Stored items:
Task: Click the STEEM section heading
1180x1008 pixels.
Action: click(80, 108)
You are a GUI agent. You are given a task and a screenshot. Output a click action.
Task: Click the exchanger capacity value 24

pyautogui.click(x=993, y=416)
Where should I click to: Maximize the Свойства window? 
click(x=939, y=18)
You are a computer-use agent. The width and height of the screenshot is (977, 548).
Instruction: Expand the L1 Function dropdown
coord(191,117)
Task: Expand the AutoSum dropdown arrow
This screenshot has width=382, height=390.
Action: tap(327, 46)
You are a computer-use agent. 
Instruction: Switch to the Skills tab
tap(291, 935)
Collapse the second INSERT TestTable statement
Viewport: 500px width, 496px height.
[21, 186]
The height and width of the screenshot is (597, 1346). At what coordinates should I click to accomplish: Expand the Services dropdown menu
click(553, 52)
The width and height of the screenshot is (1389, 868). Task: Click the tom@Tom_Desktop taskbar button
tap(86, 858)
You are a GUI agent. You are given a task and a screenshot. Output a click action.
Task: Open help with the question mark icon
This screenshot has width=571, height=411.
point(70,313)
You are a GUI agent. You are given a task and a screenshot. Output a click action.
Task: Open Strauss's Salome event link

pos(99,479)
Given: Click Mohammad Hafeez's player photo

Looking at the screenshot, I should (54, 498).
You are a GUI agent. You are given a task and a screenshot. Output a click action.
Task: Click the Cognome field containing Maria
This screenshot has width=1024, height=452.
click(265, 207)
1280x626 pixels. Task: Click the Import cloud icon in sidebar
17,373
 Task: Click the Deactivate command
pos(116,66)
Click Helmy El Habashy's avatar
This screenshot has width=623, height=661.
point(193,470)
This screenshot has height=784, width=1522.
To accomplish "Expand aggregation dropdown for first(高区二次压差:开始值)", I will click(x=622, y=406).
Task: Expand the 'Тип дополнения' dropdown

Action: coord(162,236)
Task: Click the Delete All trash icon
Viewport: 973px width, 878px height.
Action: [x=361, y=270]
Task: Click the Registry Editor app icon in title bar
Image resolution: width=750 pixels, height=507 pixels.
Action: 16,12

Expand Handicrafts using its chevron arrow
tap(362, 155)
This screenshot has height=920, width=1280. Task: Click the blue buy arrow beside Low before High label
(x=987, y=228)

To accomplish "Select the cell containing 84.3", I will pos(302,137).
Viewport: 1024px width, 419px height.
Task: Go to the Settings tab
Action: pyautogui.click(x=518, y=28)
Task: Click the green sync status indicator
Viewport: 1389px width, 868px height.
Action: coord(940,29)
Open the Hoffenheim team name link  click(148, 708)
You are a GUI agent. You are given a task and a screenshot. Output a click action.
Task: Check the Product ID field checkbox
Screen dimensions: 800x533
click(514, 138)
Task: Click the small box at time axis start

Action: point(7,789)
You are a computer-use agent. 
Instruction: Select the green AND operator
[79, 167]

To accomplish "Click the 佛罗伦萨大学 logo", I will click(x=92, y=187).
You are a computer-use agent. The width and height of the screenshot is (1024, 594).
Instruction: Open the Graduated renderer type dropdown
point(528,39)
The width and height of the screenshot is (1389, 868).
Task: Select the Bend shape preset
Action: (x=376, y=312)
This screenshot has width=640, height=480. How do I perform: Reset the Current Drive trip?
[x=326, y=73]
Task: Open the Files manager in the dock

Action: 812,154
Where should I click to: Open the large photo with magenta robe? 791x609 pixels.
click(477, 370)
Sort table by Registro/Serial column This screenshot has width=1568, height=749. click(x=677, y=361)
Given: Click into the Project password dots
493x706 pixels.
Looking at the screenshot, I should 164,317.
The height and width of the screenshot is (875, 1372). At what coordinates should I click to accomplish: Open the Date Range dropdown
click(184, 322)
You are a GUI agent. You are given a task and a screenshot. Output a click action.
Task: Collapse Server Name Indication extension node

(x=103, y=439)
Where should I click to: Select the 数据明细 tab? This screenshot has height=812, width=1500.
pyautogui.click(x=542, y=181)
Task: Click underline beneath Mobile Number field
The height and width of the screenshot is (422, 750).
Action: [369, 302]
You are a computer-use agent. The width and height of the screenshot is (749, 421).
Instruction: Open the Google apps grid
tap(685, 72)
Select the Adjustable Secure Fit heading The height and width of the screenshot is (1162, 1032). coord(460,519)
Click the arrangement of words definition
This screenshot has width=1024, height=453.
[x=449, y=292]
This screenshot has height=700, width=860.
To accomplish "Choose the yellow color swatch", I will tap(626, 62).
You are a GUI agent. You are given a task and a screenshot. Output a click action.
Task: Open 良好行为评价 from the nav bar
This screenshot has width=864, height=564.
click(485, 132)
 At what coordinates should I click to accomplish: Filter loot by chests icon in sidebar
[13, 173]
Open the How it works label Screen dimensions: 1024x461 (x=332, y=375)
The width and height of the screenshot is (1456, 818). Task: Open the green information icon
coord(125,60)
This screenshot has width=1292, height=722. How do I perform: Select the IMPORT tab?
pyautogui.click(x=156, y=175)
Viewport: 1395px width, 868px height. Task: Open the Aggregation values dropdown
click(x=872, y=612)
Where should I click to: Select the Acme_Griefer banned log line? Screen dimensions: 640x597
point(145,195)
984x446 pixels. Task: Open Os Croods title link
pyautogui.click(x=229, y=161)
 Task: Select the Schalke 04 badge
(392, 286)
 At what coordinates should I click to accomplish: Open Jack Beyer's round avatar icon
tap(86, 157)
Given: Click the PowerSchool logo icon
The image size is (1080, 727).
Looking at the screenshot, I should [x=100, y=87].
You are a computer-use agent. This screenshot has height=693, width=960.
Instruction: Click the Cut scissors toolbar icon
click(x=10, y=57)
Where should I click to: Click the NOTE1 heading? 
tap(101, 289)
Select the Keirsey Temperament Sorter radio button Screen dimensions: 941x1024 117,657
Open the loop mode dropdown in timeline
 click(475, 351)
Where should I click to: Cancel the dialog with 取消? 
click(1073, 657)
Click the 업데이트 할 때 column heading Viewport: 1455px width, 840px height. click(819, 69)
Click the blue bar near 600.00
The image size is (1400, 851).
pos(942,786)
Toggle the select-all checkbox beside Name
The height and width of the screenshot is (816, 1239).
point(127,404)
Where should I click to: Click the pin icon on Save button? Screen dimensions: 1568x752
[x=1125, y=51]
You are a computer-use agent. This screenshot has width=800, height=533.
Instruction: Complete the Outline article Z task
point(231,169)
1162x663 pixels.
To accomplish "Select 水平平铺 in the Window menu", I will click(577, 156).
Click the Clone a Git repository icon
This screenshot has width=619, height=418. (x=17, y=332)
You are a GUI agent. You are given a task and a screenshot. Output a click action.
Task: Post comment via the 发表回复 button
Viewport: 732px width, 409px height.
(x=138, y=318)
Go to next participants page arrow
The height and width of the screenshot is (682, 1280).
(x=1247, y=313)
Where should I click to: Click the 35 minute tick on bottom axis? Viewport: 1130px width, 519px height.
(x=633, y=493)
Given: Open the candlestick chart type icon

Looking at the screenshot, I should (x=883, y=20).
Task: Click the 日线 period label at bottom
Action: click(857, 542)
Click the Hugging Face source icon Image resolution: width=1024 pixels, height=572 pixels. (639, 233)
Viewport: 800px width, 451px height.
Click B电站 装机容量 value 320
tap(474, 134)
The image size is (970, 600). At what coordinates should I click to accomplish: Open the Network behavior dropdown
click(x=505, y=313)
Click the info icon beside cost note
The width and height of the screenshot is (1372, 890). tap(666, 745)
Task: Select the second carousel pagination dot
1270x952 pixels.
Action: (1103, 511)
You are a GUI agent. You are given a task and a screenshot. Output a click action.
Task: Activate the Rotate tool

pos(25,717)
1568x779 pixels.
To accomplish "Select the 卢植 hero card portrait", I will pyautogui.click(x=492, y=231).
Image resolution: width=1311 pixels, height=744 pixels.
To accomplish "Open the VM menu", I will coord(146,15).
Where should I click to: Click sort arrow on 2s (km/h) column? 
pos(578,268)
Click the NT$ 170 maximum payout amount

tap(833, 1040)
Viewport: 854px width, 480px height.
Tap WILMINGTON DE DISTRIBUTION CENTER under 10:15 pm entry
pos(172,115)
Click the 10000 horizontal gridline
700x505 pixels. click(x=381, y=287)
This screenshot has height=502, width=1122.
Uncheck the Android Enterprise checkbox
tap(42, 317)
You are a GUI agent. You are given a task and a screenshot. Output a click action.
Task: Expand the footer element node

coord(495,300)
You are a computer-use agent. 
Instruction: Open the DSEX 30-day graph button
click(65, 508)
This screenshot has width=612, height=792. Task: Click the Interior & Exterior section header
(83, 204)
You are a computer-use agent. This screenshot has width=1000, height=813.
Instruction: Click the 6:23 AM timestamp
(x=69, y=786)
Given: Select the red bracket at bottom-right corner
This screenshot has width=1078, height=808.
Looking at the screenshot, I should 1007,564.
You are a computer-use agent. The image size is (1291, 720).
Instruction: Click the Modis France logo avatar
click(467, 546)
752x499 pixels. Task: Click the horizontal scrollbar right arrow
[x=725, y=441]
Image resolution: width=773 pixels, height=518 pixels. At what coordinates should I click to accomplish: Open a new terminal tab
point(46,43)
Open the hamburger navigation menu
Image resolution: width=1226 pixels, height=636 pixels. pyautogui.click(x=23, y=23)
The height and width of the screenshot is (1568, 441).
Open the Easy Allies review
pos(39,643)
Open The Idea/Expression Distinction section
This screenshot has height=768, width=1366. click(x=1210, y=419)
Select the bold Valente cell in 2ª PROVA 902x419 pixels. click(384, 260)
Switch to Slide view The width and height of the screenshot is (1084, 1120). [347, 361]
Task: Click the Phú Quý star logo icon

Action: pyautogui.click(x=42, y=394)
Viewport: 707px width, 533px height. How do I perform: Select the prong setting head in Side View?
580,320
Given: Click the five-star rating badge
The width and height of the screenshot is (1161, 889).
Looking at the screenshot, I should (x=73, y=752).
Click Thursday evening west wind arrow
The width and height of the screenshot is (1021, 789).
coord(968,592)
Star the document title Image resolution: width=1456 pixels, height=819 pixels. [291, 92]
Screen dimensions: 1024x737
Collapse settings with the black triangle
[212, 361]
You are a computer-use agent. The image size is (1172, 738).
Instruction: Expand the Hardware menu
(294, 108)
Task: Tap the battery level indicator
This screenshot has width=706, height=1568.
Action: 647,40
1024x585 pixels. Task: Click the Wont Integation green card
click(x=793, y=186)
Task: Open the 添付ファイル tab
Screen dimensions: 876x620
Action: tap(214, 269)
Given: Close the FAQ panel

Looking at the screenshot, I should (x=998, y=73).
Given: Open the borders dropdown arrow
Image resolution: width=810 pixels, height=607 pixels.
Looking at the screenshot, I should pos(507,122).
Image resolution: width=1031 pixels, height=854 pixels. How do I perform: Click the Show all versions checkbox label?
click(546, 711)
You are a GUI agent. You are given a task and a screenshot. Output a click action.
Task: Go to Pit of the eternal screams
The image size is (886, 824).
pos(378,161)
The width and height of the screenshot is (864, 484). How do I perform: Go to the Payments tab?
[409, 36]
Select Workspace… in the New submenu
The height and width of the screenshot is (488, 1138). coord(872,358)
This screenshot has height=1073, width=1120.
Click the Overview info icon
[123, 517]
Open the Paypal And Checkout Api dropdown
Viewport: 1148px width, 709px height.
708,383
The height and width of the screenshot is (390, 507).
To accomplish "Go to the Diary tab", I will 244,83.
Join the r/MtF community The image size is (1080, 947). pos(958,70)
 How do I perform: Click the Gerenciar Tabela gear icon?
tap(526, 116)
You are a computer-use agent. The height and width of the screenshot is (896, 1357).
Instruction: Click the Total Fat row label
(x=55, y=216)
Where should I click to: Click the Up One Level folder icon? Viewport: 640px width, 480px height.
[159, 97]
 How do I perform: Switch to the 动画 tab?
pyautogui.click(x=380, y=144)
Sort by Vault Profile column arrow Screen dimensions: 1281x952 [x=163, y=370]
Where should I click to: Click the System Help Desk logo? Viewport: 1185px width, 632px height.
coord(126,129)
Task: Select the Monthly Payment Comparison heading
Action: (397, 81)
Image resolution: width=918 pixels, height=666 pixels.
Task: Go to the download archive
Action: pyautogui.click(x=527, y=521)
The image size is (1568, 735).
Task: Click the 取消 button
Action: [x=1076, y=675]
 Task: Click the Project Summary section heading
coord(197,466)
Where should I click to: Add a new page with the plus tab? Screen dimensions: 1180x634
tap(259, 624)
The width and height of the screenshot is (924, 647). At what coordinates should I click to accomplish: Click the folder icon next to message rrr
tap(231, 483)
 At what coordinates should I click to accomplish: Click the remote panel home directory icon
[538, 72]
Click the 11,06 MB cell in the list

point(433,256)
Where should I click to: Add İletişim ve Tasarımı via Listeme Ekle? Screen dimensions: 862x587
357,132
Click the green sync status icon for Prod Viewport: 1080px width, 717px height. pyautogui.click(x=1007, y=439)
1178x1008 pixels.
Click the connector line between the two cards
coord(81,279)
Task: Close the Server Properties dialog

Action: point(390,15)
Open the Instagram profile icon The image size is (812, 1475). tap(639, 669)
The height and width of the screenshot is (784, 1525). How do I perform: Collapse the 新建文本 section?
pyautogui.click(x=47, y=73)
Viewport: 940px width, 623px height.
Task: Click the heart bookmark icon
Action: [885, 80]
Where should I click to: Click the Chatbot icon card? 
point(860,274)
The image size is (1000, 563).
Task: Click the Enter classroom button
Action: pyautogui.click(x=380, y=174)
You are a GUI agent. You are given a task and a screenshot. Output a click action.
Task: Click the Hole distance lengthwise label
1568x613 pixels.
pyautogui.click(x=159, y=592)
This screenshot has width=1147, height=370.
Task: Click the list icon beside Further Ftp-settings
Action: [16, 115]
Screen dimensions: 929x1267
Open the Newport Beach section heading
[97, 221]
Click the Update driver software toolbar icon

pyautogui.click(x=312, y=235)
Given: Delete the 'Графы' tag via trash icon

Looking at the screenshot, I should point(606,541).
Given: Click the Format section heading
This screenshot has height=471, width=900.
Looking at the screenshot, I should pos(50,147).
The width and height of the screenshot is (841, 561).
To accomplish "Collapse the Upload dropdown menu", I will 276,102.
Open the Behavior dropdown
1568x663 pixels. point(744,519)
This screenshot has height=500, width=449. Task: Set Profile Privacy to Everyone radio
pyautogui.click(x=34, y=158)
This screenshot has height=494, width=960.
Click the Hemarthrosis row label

▶ [Exercise instructions]: Copy every line from the records that holds the string "computer".

▶ [Result for this exercise]:
You are a computer-use agent. The width and height of the screenshot is (977, 548).
You are a computer-use agent. 
You are a computer-use agent. 
You are a computer-use agent. The width and height of the screenshot is (1024, 594).
You are a computer-use agent. The width and height of the screenshot is (749, 421).
You are a computer-use agent. This screenshot has height=693, width=960.
You are a computer-use agent. This screenshot has width=800, height=533.
You are a computer-use agent. 
You are a computer-use agent. This screenshot has width=1000, height=813.
You are a computer-use agent. The image size is (1291, 720).
You are a computer-use agent. The image size is (1172, 738).
You are a computer-use agent. The height and width of the screenshot is (896, 1357).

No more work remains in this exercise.